What LA lacks, at least for designers, is made up for by a slew of things that it does better. Mike Cherman, the founder of streetwear brand Market, was born and raised in New York, but for him, this slow exodus from NY to LA is bigger than the industry. “I think people are just choosing quality of life over everything. Maybe they’re sacrificing some of the ease and speed of living in New York but there’s something to be said about having a little bit of peace in your mind.”
Cherman compares balancing boxes of clothes on the handles of his bike as he rode it over the bridge in New York to simply driving in LA. After all, having a car in New York is only for the city’s bravest residents, but it’s not impossible. However, there’s nothing you can do in the city to counter LA’s manufacturing prices and access to wholesale factories. “When I first came here it felt almost like… Not to sound cheesy, but like the land of opportunity,” Cherman continues. “In New York that’s really hard to find.”
The cost of creating clothes in New York is undeniably prohibitive. “It’s impossible to create clothing in New York City because you’re paying garment district rent prices first and foremost,” Elena Velez told Dazed earlier this year. “The overhead here is impossible to compete with.”
Despite the consistently sunny weather, manufacturing prices, quality of life, and Hailey Bieber smoothies, there’s still a vehement reluctance to embrace LA by many. There’s a sickly saccharine aftertaste that can linger from the celebrity culture and glamour that is antithetical to New York’s admittedly cool nonchalance and hard edge.
Valerie Campbell, the designer and co-founder of cult LA label, Freak City thinks this could all be overcome by looking past LA’s fantastical facade. “From the outside, it can look really obnoxious, but LA has some of the richest cultures and subcultures. So far, these fashion houses have only given us: ‘I went to LA for a week, stayed on the Westside, went to Erewhon everyday, went hiking twice, had lattes every morning, and enjoyed dinner at Soho House. This is their impression of the LA bitch lifestyle.”
Campbell’s insistence to seek out more authentic stories makes sense; in the same way that the world learned about New York fashion beyond Gossip Girl glamour, by diving into the heart of Brooklyn, Harlem, Queens, and the Bronx through designers like Luar, Telfar, Christopher John Rogers, Head of State, HBA, and Puppets and Puppets. The far more interesting stories lay undiscovered under a pile of BBLs and Juicy Couture sweatsuits.

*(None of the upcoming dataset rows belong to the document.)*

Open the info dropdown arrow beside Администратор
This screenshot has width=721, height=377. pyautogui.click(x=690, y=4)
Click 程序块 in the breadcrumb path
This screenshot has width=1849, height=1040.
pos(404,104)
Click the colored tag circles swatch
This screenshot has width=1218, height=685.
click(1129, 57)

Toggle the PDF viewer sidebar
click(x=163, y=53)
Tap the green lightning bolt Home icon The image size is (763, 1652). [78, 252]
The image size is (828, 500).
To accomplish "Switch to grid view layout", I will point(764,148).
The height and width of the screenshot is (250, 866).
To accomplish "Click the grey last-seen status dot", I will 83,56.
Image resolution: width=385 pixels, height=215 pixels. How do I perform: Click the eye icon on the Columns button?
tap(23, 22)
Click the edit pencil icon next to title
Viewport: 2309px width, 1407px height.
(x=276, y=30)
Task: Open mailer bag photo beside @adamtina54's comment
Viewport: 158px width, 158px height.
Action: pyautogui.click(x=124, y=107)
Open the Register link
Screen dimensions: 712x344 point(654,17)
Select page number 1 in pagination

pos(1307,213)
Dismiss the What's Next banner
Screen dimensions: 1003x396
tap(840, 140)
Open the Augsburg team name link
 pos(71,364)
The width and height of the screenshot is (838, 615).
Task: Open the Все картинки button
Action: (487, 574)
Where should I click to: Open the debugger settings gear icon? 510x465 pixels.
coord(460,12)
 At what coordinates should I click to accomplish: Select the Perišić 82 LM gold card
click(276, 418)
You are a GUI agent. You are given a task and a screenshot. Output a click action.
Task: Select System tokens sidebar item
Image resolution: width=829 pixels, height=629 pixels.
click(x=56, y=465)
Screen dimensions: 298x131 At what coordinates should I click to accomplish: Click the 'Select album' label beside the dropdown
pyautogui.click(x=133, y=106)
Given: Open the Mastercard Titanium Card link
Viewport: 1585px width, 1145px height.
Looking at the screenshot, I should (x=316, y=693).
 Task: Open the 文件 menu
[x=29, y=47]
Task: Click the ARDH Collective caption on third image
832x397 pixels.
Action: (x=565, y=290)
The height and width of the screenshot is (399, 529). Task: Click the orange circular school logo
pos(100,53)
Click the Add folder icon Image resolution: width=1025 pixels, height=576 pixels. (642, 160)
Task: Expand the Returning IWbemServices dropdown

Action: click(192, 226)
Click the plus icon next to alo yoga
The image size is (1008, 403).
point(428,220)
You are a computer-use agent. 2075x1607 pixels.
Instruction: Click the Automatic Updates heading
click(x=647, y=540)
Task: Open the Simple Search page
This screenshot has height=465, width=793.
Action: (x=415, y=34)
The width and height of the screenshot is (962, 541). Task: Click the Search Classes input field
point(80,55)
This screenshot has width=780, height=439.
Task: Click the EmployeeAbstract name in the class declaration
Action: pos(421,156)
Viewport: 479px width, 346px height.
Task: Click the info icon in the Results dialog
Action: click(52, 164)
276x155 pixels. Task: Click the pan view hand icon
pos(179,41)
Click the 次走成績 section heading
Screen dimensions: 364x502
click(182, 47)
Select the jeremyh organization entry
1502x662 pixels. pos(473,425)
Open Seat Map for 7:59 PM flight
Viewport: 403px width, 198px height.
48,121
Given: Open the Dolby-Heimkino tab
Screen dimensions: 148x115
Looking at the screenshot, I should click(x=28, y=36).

“It would be positive for the US to have more than one fashion capital. It’s good to profit from the differences between both cities, and having two different manifestations of what American fashion can be.” – Constanza Orlowski
“I think it’s a good thing that American fashion is decentralising from New York,” Constanza Orlowski, a young Argentinian, New York-based fashion designer relents.
It’s clear that US fashion desperately needs to be revitalised. Horyn might think New York is over, but Orlowski thinks that reaching across the country and working in tandem is probably the best solution. “It would be positive for the US to have more than one fashion capital. From an industrial and cultural perspective, bringing back manufacturing to the US would create more job and artisanal apprenticeship opportunities. It would make American fashion more competitive with two centres as opposed to just one. It’s good to profit from the differences between both cities, and having two different manifestations of what American fashion can be.”